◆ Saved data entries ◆
-*-

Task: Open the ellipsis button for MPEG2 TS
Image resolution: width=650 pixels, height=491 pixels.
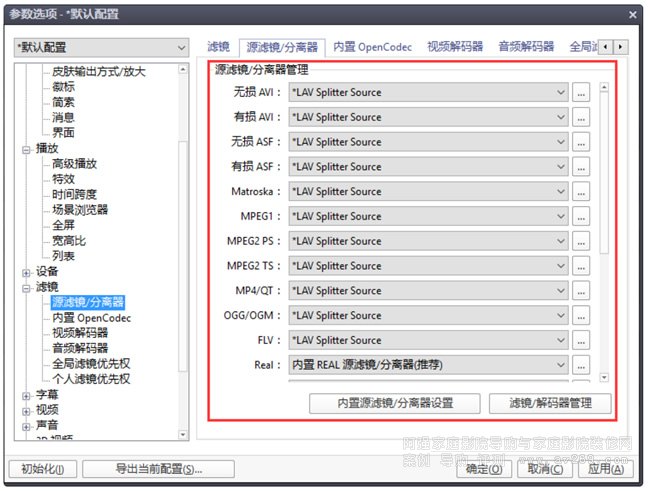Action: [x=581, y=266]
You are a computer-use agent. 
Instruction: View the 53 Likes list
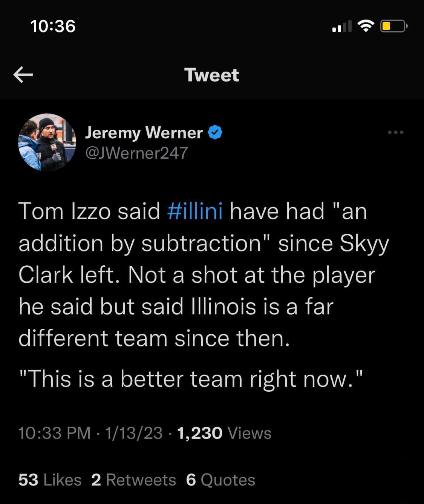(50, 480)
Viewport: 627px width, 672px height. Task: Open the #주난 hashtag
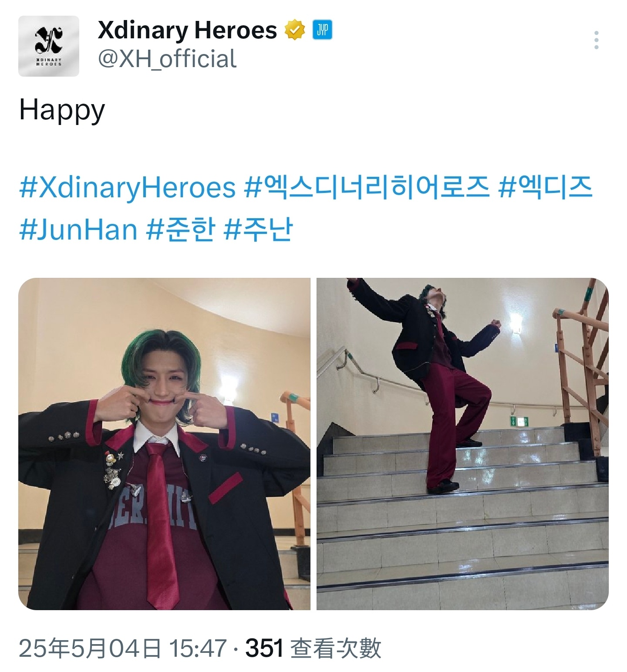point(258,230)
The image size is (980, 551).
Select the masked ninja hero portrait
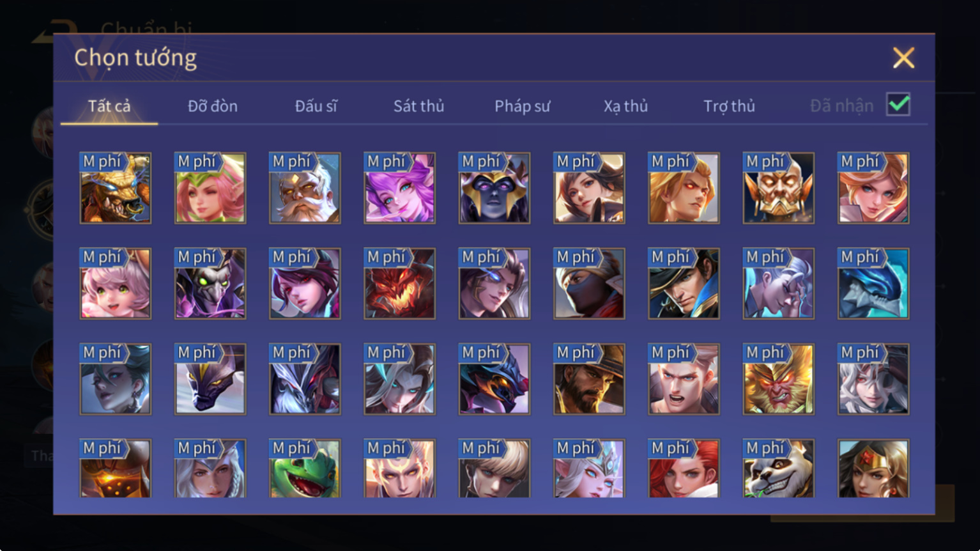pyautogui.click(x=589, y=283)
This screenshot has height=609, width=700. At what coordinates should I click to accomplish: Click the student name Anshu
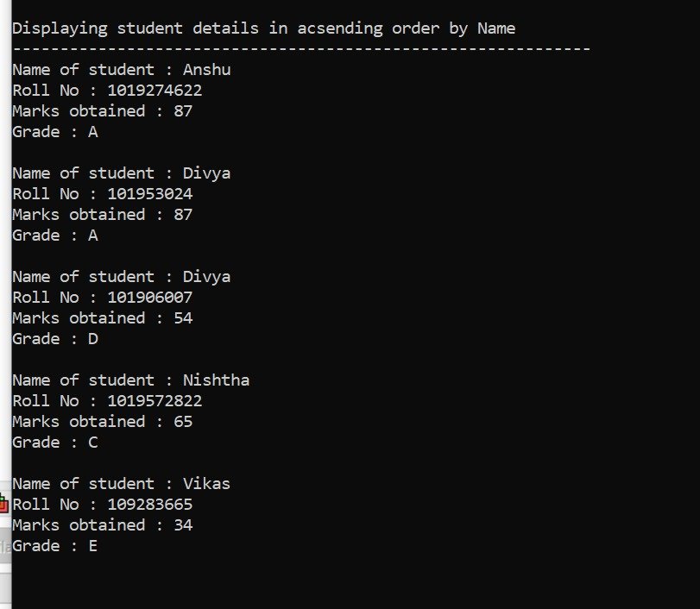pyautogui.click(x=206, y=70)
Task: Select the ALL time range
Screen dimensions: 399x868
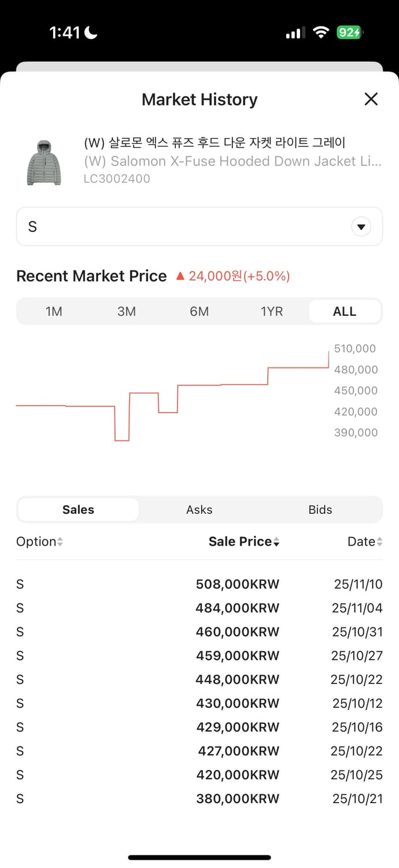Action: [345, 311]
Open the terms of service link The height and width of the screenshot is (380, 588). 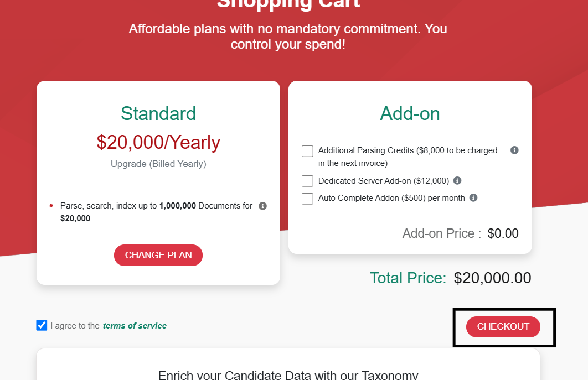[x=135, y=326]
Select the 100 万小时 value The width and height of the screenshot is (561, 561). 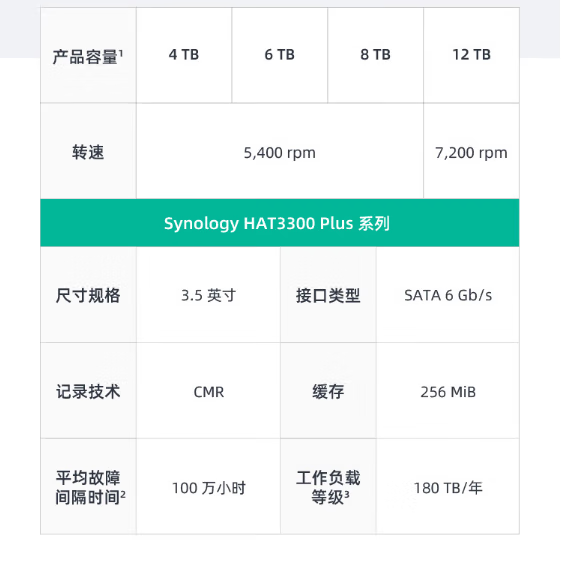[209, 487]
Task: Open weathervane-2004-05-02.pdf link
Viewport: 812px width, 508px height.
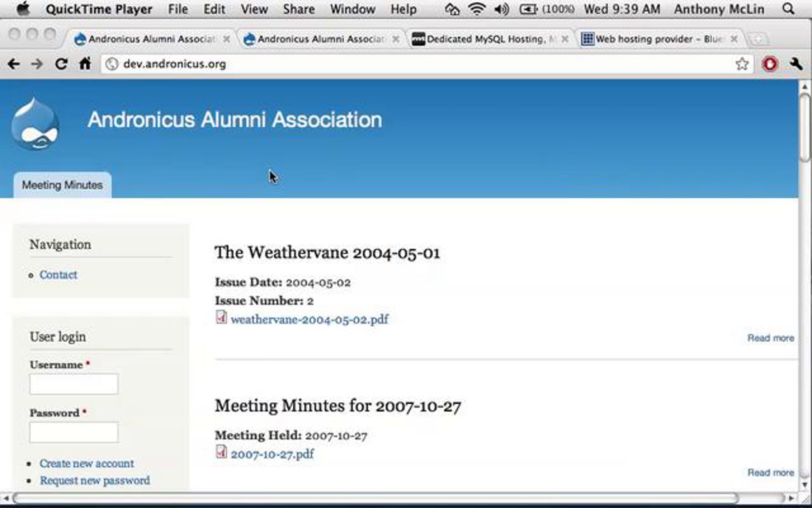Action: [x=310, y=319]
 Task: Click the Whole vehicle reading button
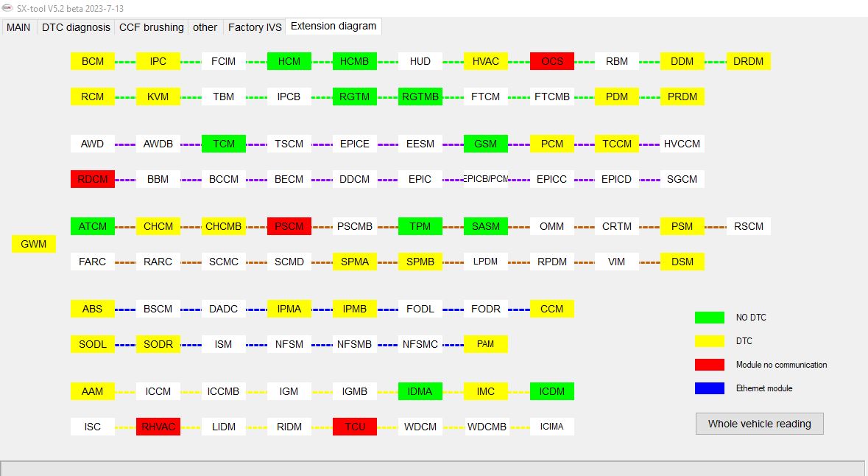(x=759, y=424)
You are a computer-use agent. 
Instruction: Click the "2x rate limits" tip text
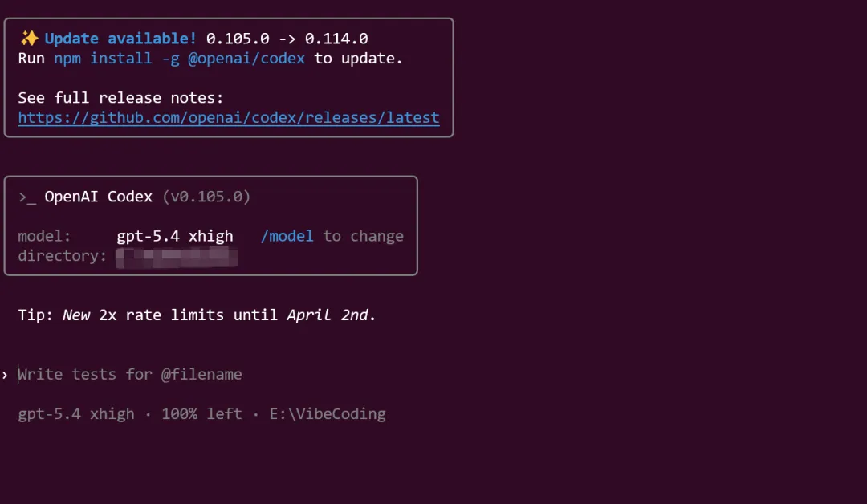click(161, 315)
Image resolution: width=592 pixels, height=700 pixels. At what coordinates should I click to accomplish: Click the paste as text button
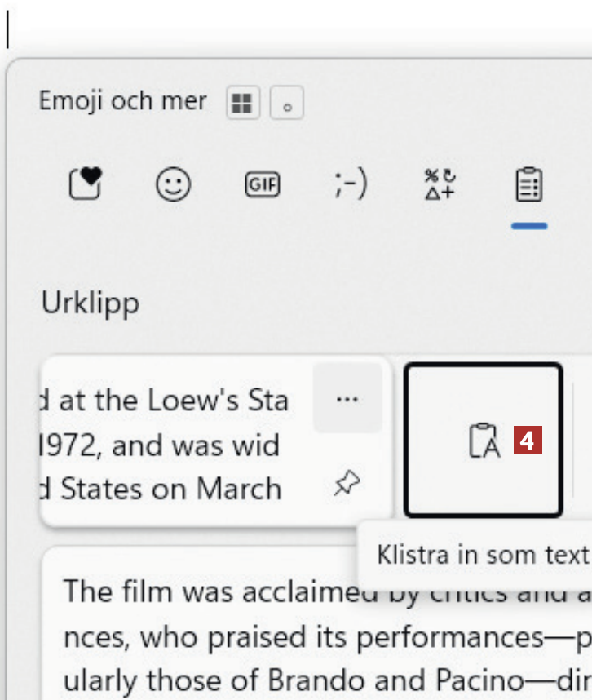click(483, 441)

-*-

◆ Assignment ◆
Only the lines from the one containing "Instruction: Click the" through the last line of the data may appear in the answer, each given again exactly and with pictures left out.

◆ Response box ◆
Instruction: Click the "2x rate limits" tip text
click(161, 315)
Image resolution: width=592 pixels, height=700 pixels. At what coordinates should I click to accomplish: Click the paste as text button
click(483, 441)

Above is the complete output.